**PROBLEM STATEMENT:** Would you please set down the entries below exactly as shown?

**DATA SHOWN:**
══════
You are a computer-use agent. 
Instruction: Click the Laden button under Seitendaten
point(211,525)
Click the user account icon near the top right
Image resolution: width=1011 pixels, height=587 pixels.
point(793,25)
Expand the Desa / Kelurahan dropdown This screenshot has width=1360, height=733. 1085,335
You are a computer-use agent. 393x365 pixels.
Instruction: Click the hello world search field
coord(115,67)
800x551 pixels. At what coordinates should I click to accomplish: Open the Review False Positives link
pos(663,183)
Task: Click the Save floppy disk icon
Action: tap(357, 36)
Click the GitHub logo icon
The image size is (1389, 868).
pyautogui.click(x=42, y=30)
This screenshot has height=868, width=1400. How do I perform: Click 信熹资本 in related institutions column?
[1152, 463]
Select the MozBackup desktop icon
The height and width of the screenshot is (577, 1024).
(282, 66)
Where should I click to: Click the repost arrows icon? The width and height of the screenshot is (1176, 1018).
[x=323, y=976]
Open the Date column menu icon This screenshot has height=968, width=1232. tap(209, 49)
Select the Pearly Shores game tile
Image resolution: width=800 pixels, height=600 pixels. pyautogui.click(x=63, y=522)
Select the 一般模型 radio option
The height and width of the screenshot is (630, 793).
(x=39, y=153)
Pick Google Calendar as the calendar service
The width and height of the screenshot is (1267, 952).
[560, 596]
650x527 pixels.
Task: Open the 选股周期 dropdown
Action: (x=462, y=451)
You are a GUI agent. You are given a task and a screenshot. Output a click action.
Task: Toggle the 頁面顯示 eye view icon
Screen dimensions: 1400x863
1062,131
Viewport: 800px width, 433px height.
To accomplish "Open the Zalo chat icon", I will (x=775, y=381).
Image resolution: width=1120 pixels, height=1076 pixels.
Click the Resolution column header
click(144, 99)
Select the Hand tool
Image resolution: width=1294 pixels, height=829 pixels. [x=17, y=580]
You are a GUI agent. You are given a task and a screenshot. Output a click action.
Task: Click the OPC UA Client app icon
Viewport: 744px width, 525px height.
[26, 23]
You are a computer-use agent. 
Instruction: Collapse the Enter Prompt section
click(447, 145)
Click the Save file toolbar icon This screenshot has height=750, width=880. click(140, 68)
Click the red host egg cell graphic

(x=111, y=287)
══════
**OUTPUT FOR THIS TASK:**
You are a computer-use agent. 
Instruction: Click the Laden button under Seitendaten
point(211,525)
Click the user account icon near the top right
Image resolution: width=1011 pixels, height=587 pixels.
point(793,25)
Expand the Desa / Kelurahan dropdown This screenshot has width=1360, height=733. 1085,335
You are a computer-use agent. 393x365 pixels.
Instruction: Click the hello world search field
coord(115,67)
800x551 pixels. At what coordinates should I click to accomplish: Open the Review False Positives link
pos(663,183)
Task: Click the Save floppy disk icon
Action: tap(357, 36)
Click the GitHub logo icon
The image size is (1389, 868).
pyautogui.click(x=42, y=30)
This screenshot has height=868, width=1400. How do I perform: Click 信熹资本 in related institutions column?
[1152, 463]
Select the MozBackup desktop icon
The height and width of the screenshot is (577, 1024).
(282, 66)
Where should I click to: Click the repost arrows icon? The width and height of the screenshot is (1176, 1018).
[x=323, y=976]
Open the Date column menu icon This screenshot has height=968, width=1232. tap(209, 49)
Select the Pearly Shores game tile
Image resolution: width=800 pixels, height=600 pixels. pyautogui.click(x=63, y=522)
Select the 一般模型 radio option
The height and width of the screenshot is (630, 793).
(x=39, y=153)
Pick Google Calendar as the calendar service
The width and height of the screenshot is (1267, 952).
[560, 596]
650x527 pixels.
Task: Open the 选股周期 dropdown
Action: (x=462, y=451)
You are a GUI agent. You are given a task and a screenshot. Output a click action.
Task: Toggle the 頁面顯示 eye view icon
Screen dimensions: 1400x863
1062,131
Viewport: 800px width, 433px height.
To accomplish "Open the Zalo chat icon", I will (x=775, y=381).
Image resolution: width=1120 pixels, height=1076 pixels.
Click the Resolution column header
click(144, 99)
Select the Hand tool
Image resolution: width=1294 pixels, height=829 pixels. [x=17, y=580]
You are a GUI agent. You are given a task and a screenshot. Output a click action.
Task: Click the OPC UA Client app icon
Viewport: 744px width, 525px height.
[26, 23]
You are a computer-use agent. 
Instruction: Collapse the Enter Prompt section
click(447, 145)
Click the Save file toolbar icon This screenshot has height=750, width=880. click(140, 68)
Click the red host egg cell graphic

(x=111, y=287)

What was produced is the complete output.